◆ GIVEN TASK
Extract each line in the records below that contains the word "This".

◆ ◆ ◆

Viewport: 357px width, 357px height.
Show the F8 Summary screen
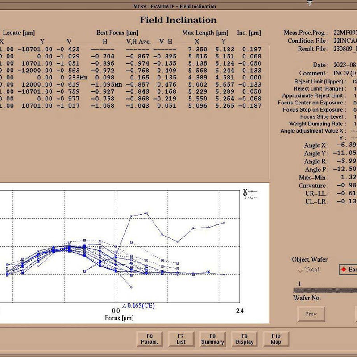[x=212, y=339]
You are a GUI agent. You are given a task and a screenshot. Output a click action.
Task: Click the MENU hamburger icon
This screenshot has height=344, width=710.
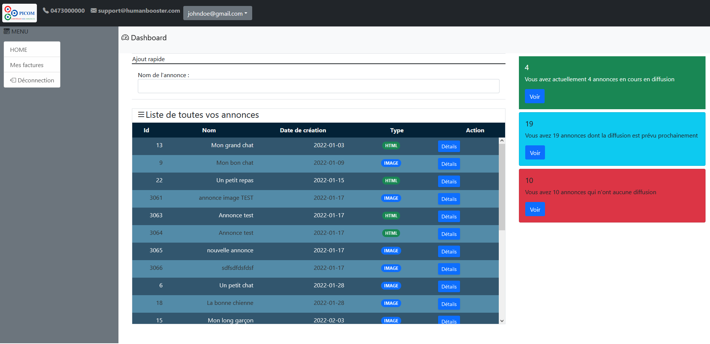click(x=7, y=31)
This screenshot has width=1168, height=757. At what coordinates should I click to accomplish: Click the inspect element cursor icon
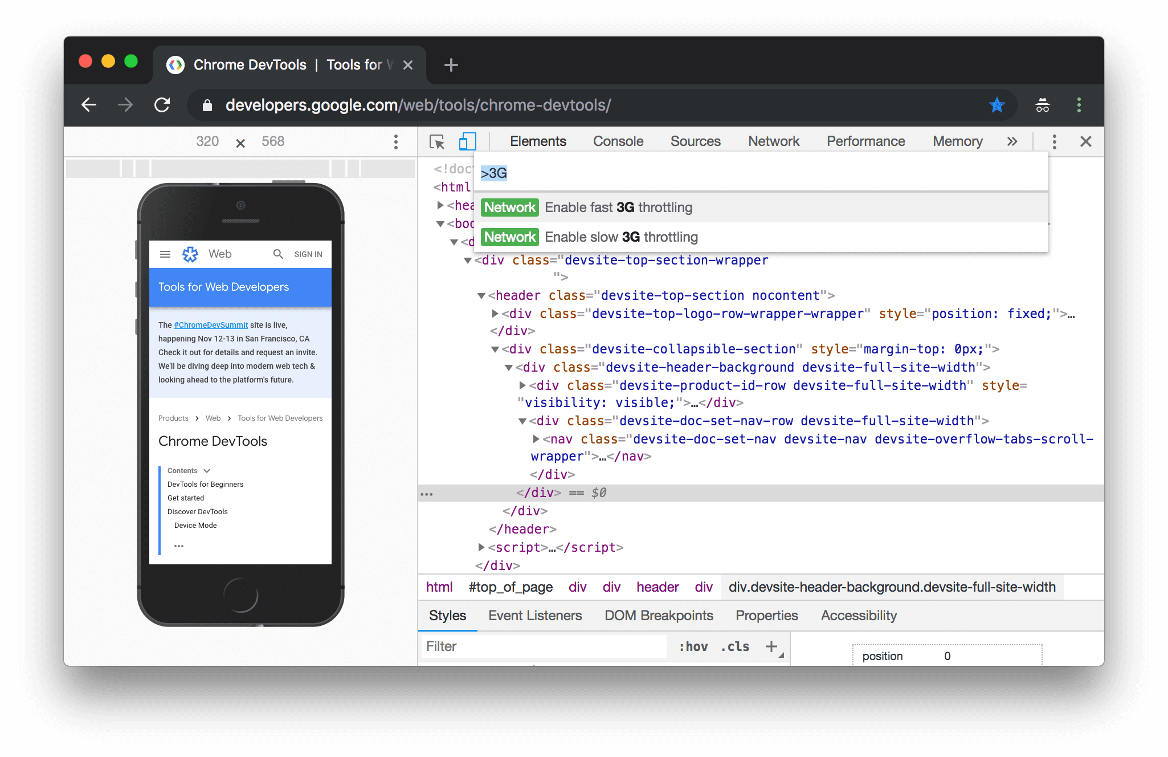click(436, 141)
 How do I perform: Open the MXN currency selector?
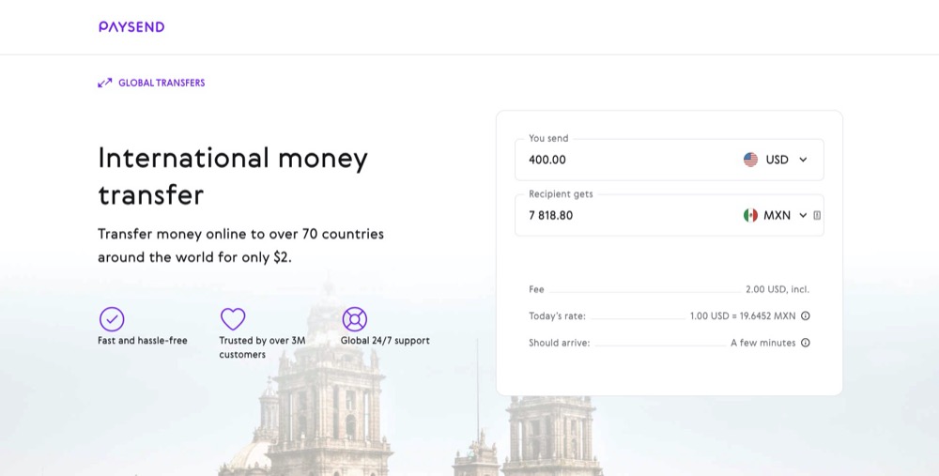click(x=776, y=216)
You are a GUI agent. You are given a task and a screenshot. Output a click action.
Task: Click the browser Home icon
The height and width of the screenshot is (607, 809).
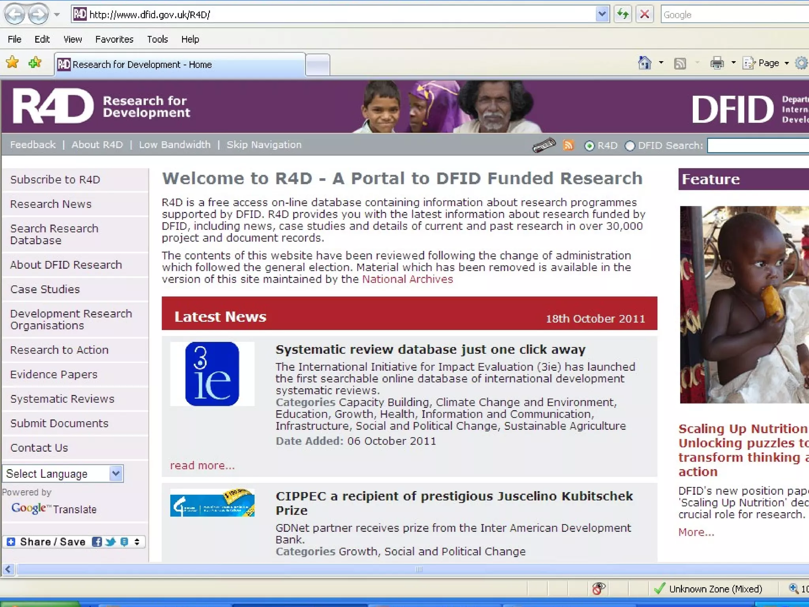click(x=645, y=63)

◆ ◆ ◆

◆ SOLUTION BELOW
This screenshot has height=344, width=710.
This screenshot has width=1168, height=757. At what coordinates should I click to accomplish: Click the inspect element cursor icon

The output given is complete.